**Extracted entries:**
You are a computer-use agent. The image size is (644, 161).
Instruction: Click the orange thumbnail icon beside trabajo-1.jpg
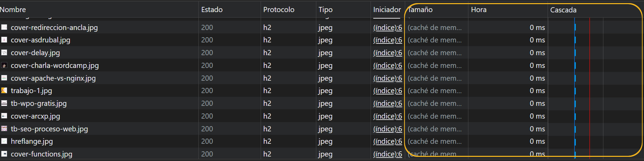(4, 91)
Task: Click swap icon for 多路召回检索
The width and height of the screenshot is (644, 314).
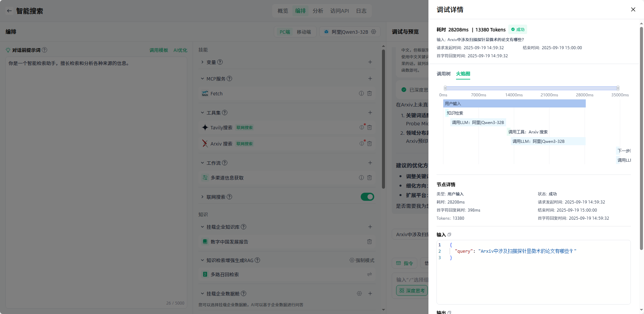Action: [369, 274]

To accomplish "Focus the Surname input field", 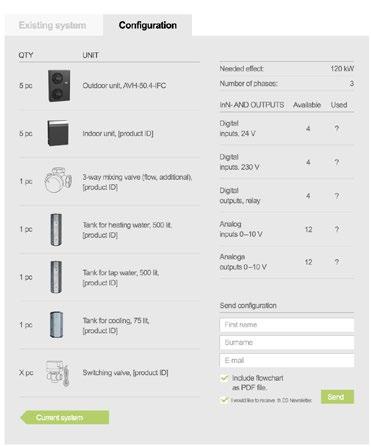I will coord(287,343).
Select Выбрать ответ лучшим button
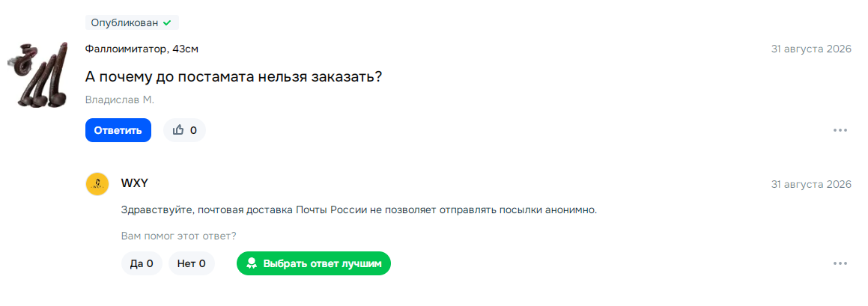This screenshot has width=868, height=306. 313,263
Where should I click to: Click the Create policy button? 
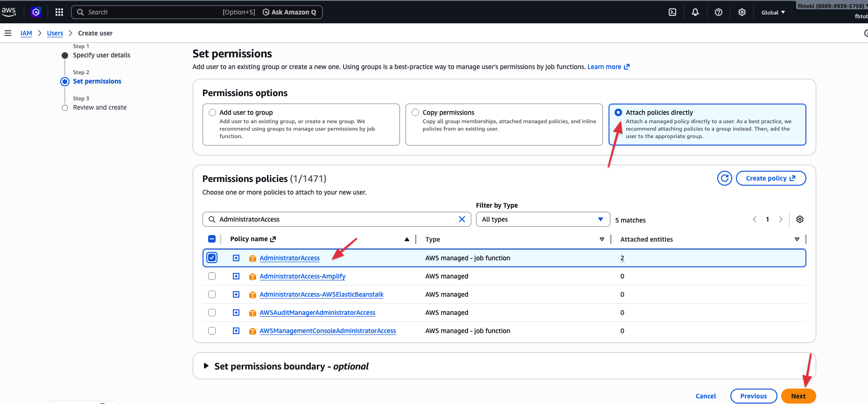(x=770, y=178)
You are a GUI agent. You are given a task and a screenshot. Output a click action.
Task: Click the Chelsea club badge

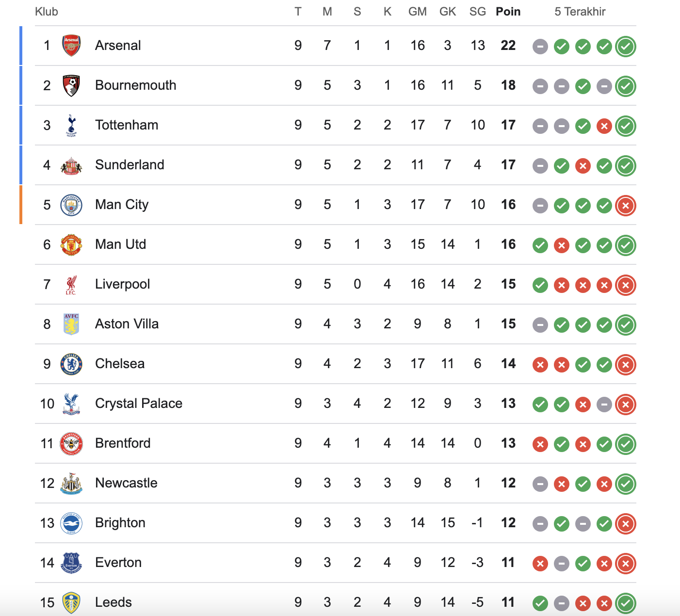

**Exercise objective:**
Wherever the string "agent" appears in the records, copy the whole line.

**Written solution:**
You are a computer-use agent. The image size is (644, 161).
You are a GUI agent. You are given a task and a screenshot. Output a click action.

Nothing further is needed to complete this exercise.